Para engajar e mobilizar as juventudes no campo, os desafios passam pela comunicação. “A esquerda tem métodos de outro tempo que não dialogam com a juventude”, opina Jailma, do MST. Do outro lado, na escola tradicional e na cultura e meios de comunicação dominantes, as ideias reforçam valores hegemônicos do individualismo, capitalismo, empreendedorismo. A saída é partir das mesmas ferramentas para combater os valores do capital agro-hidro-mineral.
Essas ferramentas também ajudam na desconstrução das mentiras que permearam as eleições de 2018 e colocaram Bolsonaro como uma figura popular, até hoje, porque “conversa com o povo pelas redes sociais”, comenta Flor, do MMC.

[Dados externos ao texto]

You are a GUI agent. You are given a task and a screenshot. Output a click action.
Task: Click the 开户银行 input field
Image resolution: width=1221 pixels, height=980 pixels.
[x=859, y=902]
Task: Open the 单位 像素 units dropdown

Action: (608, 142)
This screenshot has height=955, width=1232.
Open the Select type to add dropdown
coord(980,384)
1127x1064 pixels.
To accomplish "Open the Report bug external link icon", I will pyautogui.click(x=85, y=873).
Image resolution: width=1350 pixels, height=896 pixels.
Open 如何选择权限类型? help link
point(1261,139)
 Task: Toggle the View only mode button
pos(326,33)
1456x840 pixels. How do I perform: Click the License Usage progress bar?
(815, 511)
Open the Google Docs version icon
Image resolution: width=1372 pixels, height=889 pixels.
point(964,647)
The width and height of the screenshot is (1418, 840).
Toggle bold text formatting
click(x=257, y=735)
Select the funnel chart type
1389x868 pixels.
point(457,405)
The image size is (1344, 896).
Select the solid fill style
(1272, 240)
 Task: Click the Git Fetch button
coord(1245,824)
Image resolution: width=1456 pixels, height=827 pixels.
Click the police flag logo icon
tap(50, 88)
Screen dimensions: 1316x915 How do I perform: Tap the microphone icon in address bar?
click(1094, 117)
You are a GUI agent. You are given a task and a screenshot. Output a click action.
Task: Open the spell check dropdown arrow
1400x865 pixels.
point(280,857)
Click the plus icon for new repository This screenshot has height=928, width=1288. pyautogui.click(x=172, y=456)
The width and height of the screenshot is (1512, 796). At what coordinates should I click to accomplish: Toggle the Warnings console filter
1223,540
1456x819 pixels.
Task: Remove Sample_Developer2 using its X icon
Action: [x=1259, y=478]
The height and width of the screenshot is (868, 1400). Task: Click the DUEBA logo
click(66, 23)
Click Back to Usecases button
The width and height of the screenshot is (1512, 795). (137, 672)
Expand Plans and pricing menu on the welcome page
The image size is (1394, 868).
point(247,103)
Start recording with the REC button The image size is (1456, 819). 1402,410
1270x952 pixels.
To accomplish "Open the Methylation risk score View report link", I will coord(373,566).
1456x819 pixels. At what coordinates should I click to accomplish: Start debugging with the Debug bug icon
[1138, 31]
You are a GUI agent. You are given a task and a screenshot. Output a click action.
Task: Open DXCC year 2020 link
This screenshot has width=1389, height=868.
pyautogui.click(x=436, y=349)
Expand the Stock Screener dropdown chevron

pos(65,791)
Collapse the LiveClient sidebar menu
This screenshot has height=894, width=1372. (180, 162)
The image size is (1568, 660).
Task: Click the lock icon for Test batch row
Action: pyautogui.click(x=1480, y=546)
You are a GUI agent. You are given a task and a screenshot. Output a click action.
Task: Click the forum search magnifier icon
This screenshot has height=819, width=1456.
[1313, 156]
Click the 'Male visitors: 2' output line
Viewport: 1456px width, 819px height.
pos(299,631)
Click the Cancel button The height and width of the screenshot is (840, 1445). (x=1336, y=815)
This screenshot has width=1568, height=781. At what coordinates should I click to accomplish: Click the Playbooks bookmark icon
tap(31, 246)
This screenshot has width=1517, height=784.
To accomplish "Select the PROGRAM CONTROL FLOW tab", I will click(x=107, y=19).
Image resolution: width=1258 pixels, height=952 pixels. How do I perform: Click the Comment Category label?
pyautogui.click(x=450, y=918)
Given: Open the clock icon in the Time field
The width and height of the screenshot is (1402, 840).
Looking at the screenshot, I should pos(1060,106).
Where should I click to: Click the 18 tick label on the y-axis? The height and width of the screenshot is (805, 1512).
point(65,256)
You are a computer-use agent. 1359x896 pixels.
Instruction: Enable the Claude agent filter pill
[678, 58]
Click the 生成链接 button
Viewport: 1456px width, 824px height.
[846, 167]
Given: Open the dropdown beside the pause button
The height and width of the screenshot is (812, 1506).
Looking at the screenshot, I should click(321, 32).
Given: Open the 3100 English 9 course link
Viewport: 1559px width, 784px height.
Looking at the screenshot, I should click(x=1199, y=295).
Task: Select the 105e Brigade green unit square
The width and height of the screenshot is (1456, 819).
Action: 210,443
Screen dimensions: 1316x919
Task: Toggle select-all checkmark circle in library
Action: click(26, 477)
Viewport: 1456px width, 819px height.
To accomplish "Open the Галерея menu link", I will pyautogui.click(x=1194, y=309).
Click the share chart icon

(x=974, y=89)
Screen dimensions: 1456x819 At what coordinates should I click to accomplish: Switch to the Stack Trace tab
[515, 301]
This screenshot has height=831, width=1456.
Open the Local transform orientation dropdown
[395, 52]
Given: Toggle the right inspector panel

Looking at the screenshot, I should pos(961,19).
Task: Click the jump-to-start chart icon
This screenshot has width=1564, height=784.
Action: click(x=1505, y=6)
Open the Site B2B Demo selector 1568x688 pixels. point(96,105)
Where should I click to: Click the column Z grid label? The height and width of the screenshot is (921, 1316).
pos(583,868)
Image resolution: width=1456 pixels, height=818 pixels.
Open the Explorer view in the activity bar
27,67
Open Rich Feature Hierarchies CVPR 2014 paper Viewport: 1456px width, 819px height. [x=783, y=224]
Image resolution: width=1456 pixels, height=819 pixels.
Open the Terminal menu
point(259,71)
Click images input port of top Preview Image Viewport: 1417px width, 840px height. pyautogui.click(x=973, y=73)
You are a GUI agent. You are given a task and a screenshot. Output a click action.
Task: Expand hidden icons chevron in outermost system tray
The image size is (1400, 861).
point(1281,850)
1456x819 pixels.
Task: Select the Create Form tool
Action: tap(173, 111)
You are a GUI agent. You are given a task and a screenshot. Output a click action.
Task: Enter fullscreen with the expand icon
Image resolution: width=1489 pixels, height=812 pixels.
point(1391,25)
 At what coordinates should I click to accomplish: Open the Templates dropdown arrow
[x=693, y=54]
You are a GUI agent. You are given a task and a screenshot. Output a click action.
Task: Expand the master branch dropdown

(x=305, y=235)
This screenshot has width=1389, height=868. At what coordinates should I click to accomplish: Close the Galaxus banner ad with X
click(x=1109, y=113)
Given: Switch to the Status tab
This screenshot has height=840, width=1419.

Para Duda, da PJR, é possível engajar os jovens que participam na igreja, oferecendo espaços para um estudo contextualizado a partir da vida do povo e do contexto histórico. Para os camponeses universitários, o movimento mantêm grupos na cidade para que os jovens não percam seus vínculos com a terra.
Os representantes dos movimentos confirmam que buscam articulação e construção de unidade com juventudes do campo, das águas, das florestas e da periferia para propostas de programa antes e organização da luta depois das eleições.
A proporção de jovens no campo vem diminuindo, como demonstram os dados dos Censos Agropecuários de 2006 e 2017. A parcela com menos de 25 anos caiu de 3,3% para 2%, enquanto aqueles com mais de 65 anos foram de 17,5% para 23,2%. Os jovens que foram para a cidade estão nas periferias, onde a luta pelo território continua e os problemas se repetem: desemprego, falta de acesso à educação, violência.
Assim como no campo, os jovens nas periferias não querem mais sair de seus espaços para terem acesso a direitos e demandas. “Querer combater os problemas relacionados ao território propicia que os jovens procurem se organizar”, explica Bia Morine, coordenadora nacional da juventude periférica Fogo no Pavio, ligada ao Movimento dos Trabalhadores Sem Teto (MTST).
Para o movimento é fundamental dialogar com todas as juventudes possíveis, para além do programa das eleições. “A gente não quer só o mesmo governo que o Lula fez anos atrás, a gente quer passos à frente”, conclui Bia.